Nice yıllara Erbil Efe Dengel Nice yıllara dost


Dostlar vardır hayatımızın dönüm noktası gibi duran
dostlar her haliyle bize ışık olan
Erbil Bey ciğim doğum gününüz kutlu olsun sevgili Güliz hanımcığımın dizeleri acımı tekrar hatlatırken bir tuhaf buruk içim yazmaya çalışmak ne zor şimdi...
Duyuyorsunuz bizleri eminim
Runun şad olsun dost...

O sesin hep bizimle bilesin.
Sevgili Mehmet'le yazdığımız bu muhteşem şiire ne güzel ses olmuştun Kapa gözlerini dinle saki dinle dinle dinle...
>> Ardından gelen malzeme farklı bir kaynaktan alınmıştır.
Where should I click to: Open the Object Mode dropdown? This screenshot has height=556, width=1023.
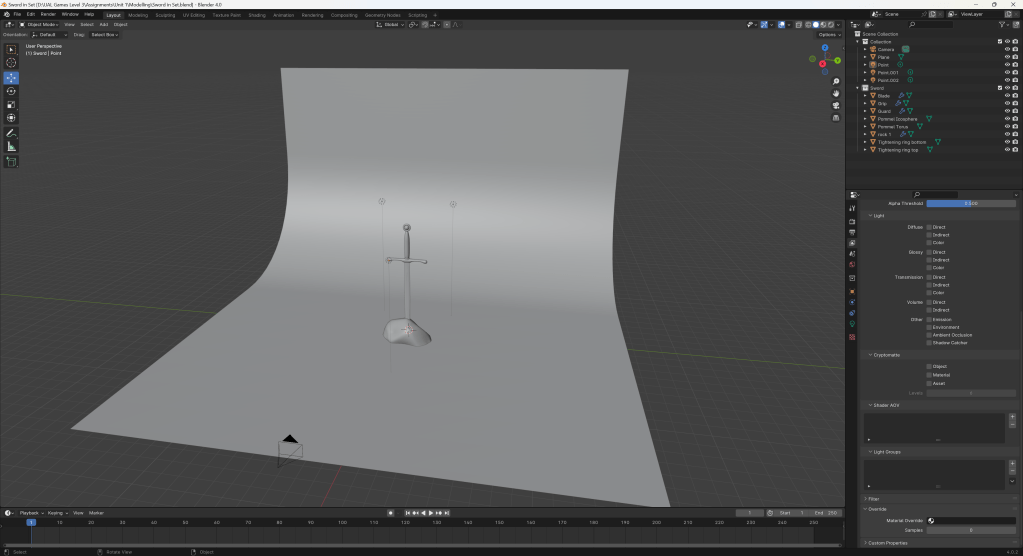click(x=41, y=24)
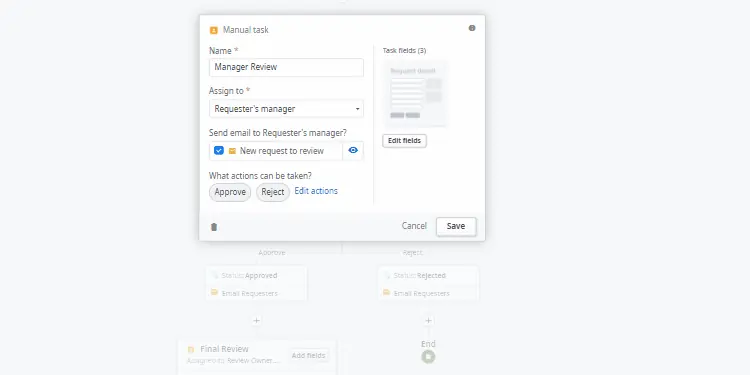
Task: Open the Edit actions link
Action: pyautogui.click(x=316, y=191)
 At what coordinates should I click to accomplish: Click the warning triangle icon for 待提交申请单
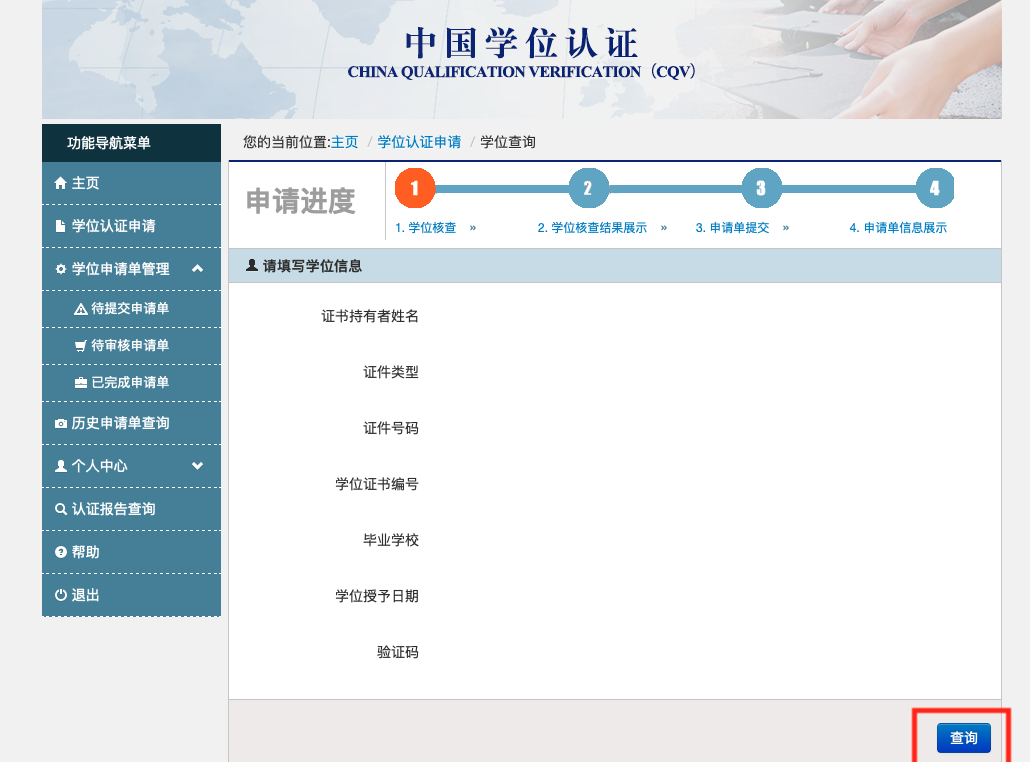pyautogui.click(x=81, y=309)
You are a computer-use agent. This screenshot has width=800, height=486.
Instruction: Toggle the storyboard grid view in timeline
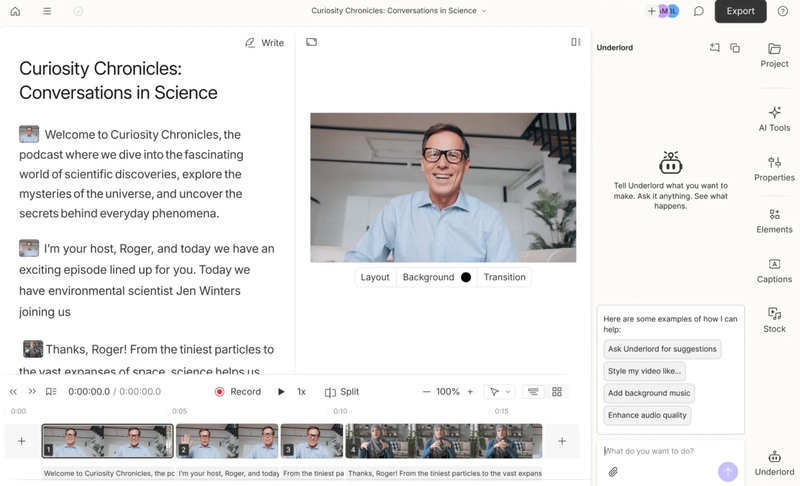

                 Erbil Efe Dengel & Esin Dinçelli : Sesimin sesi



Uzaklardan bir ses olmanı bir selam geldim cann diye seslenmeni isterdim..Ah! bir bilsen nasıl sevinirdim.
Nasıl sevinirdi yüreğim..Sessizce soluyorum bir hazan yaprağı gibi.. Susuyorum artık derin derin..Oysa ne
kadar çok hasretim konuşmaya anlatmaya anlaşılmaya..Hicranımı bir tılsımla söküp almanı ne çok isterdim..
Her yokluğunu yokladığımda ruhum sızlar hüznü yaşarım...Bir ezginin müziği doluyor kulaklarıma içim ürperiyor..
Tıpkı hayatın kendisi gibi..Bir nehir gibi süzülüp gidiyor kalbim uzaklara...Beni sorma! Dudaklarıma yaslanmış...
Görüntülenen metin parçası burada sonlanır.